The recording method according to claim 11. 13. The recording method according to claim 8, wherein a resistance heating unit is provided below the transfer unit as the recording liquid heating unit. 14. A recording apparatus configured to discharge or vaporize a recording liquid that is held in contact with a transfer unit and transfer the recording liquid to an object to be transferred disposed opposite to the transfer unit. The transfer unit and the transfer unit outer region are arranged such that a contact angle of the region and the recording liquid at 25 ° C. is larger than a contact angle of the transfer unit and the recording liquid at 25 ° C. by 20 ° or more. A recording device characterized by being formed. 15. The transfer section outside area is arranged on the opposite side of the recording liquid supply port to the transfer section having a capillary structure so as not to come into contact with the recording liquid. 15. The recording apparatus according to claim 14, wherein a meniscus of the recording liquid is defined by a boundary with the recording liquid. 16. One or two or more bubbles having a diameter of 20 μm or less are formed in the recording liquid in the capillary structure by boiling due to heating, and the recording liquid in the capillary structure is formed by pressure due to expansion of the bubbles. The recording apparatus according to claim 15, wherein the recording apparatus is ejected as particles having a diameter of 10 μm or less. 17. The liquid-repellent treatment with respect to the recording liquid, wherein the surface of the transfer portion outside region is coated with a fluororesin, diamond-like carbon, or a mixture of nickel and fluororesin fine particles, and is subjected to a liquid repellent treatment for the recording liquid. The recording device described. 18. The recording apparatus according to claim 14, wherein a recording liquid holding structure that holds the recording liquid by capillary action is provided in the transfer unit. 19. The recording apparatus according to claim 18, wherein the recording liquid holding structure is formed of a fine columnar structure, and this is configured as the recording liquid holding means. 20. The recording liquid heating means, wherein a resistance heating means is provided below the transfer section.

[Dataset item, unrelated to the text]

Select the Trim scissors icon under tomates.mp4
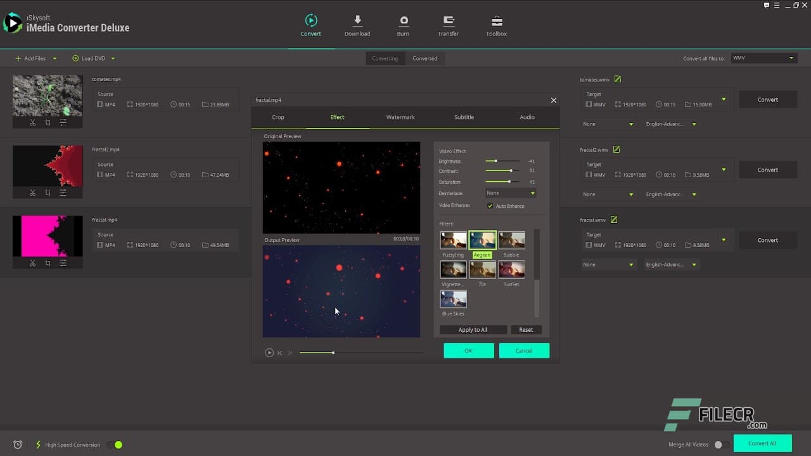Screen dimensions: 811x456 [x=33, y=122]
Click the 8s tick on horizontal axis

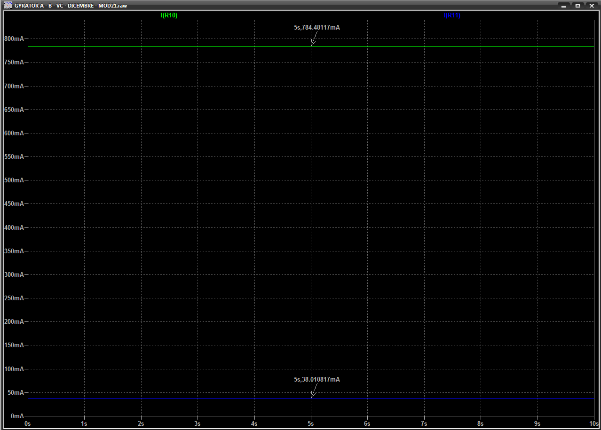(481, 424)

4. The recording device according to 4. 21. A recording apparatus configured to discharge or vaporize a recording liquid in contact with and held by a transfer unit and transfer the recording liquid to a transfer target disposed opposite to the transfer unit. The absolute value of the difference between the contact angle at 25 ° C. with the recording liquid; and the contact angle between the thermally degraded material attached to the surface of the transfer section during the recording operation and the recording liquid must be 10 ° or less. A recording device characterized by the above-mentioned. 22. The recording liquid held in the transfer section having a capillary structure is boiled by heating, and one or more bubbles having a diameter of 20 μm or less are formed in the recording liquid in the capillary structure. 22. The recording apparatus according to claim 21, wherein the recording liquid in the capillary structure is discharged as particles having a diameter of 10 [mu] m or less by the pressure due to the expansion of the bubbles. 23. The recording apparatus according to claim 21, wherein a surface of the transfer portion is coated with gold, polyimide, or nickel plating, and is configured to cause the difference in the contact angle. 24. The recording apparatus according to claim 21, wherein a recording liquid holding structure that holds the recording liquid by capillary action is provided in the transfer unit. 25. The recording apparatus according to claim 24, wherein the recording liquid holding structure is formed of a minute columnar structure, and is configured as the recording liquid holding means. 26. The recording liquid heating means, wherein a resistance heating means is provided below the transfer section.
2. The recording device according to 1.